I believe he asked for advice and not criticism of other hunters that enjoy the outdoors in their own way. I happen to be an individual that has had my activity in the woods halted due to heart attacks and a stroke but hope to pursue deer hunting again in the future with gun and crossbow. Is the ability of a hunter that can get within 25 yards of a whitetail deminished because he does not use a weapon that you choose. What type of bow do you use? Is it a compound or a longbow? Do longbow hunters feel you less of a hunter and cheating if a compound is used and makes shooting easier than them, and how would you accept that? 
\Why find fault with other sportsmen, especially on a publis forum so the "anti hunter groups" can use the comments in their continued efforts to further their cause?


----------



## c. j. stone (Sep 24, 2006)

Perhaps S4L could make K93 a real sweet deal on his crossbow? Maybe after he gets a few years experience under his belt, he'll want to move up to a Mathews. I mainly recommended the "used" crossbow since being only 16, he might find a used X-bow for $150-and can't afford a $5-600 Mathews right now??


----------



## Stripers4Life (May 2, 2007)

short drift, your right, what I said bordered on criticism, I'm sorry.
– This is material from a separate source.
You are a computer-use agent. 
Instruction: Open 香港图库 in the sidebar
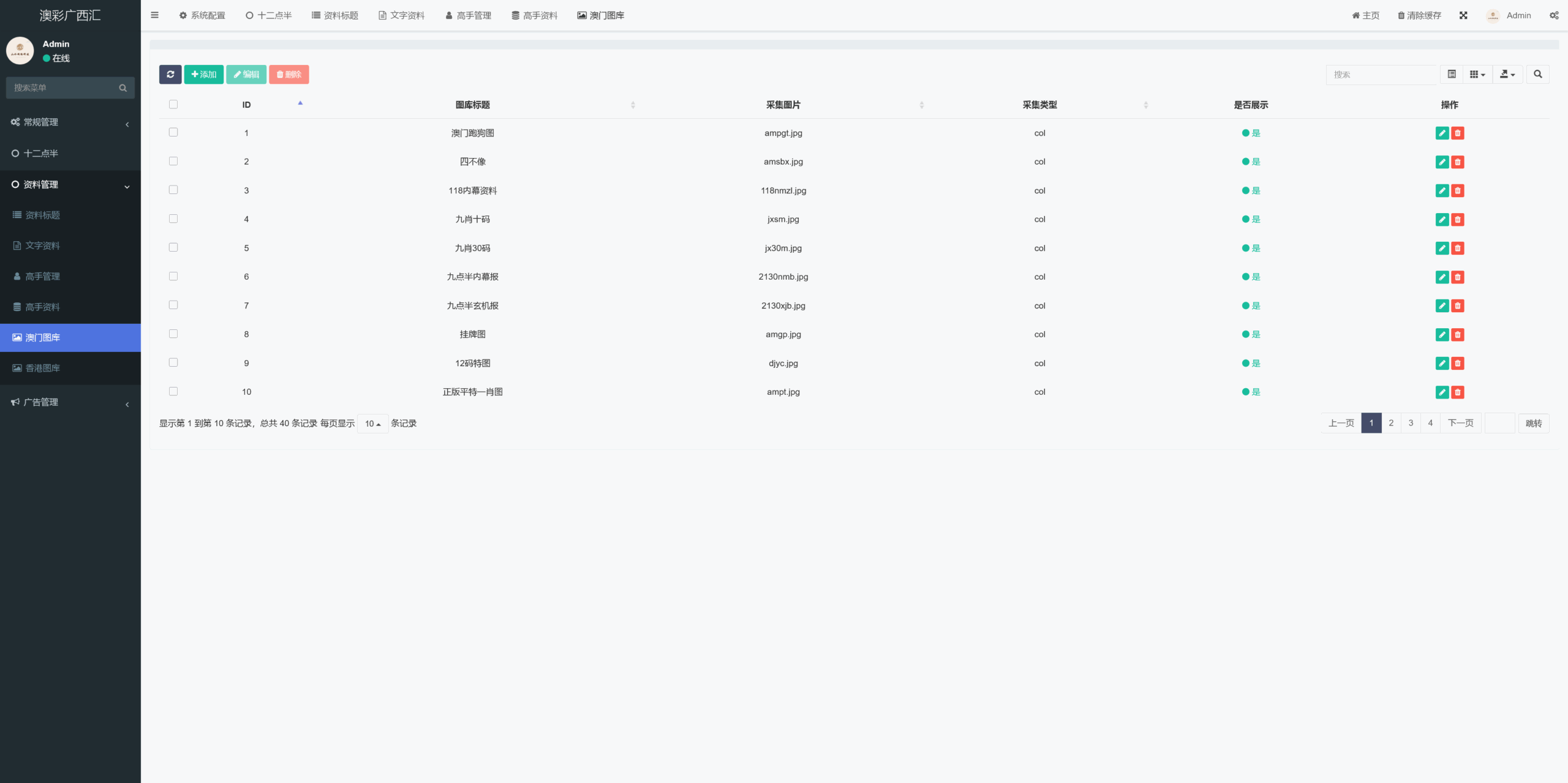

However I did also state that I believe crossbows have a valid use for seniors that hunt, and people who have been less fortunate due to some sort of physical ailment. i.e. strokes, heart attacks, etc. I shoot a mathews compound. granted they are easier to shoot than a long bow, but the difference here is the fact you still have to draw, and hold the bow back with your strength till you are presented your shot. And c.j. you made a good point, I wasn't thinking about cost. If I decide to sell my x-bow, Ill let you him know.


----------



## ClickerCrazy (Feb 4, 2006)

all great advice her bud. The "getting in the woods" is the best advice you can get. Squirrel hunting is a big part of our scouting. Great time to be in the woods, and you learn alot.
You will always have some people say that you are cheating if you are using a cross bow, but like has been stated. Those same hunters are taking offense to the same thing they are doing by using a compound bow. The same can be said when it comes to these new "Muzzle loaders" that are on the market. I wouldn't own one, I have shot traditional muzzle loaders since I was 9 years old, my father builds them himself, and to me it would take something away from my tradition to use anything else. I use it the entire gun season. Another thing.....evidently the deer where I live have no preference to being shot by a $600 Matthews, they seem to like my beat up, dead on target at 40 yard, PSE, that I have been using for years.
Get out there and just enjoy the scenery, it cant be beat.


----------



## Kastmaster93 (Aug 6, 2008)

i really do want to get involved in the small game, that really sounds fun especially because any type of hunting im interested in. thanks
kast


----------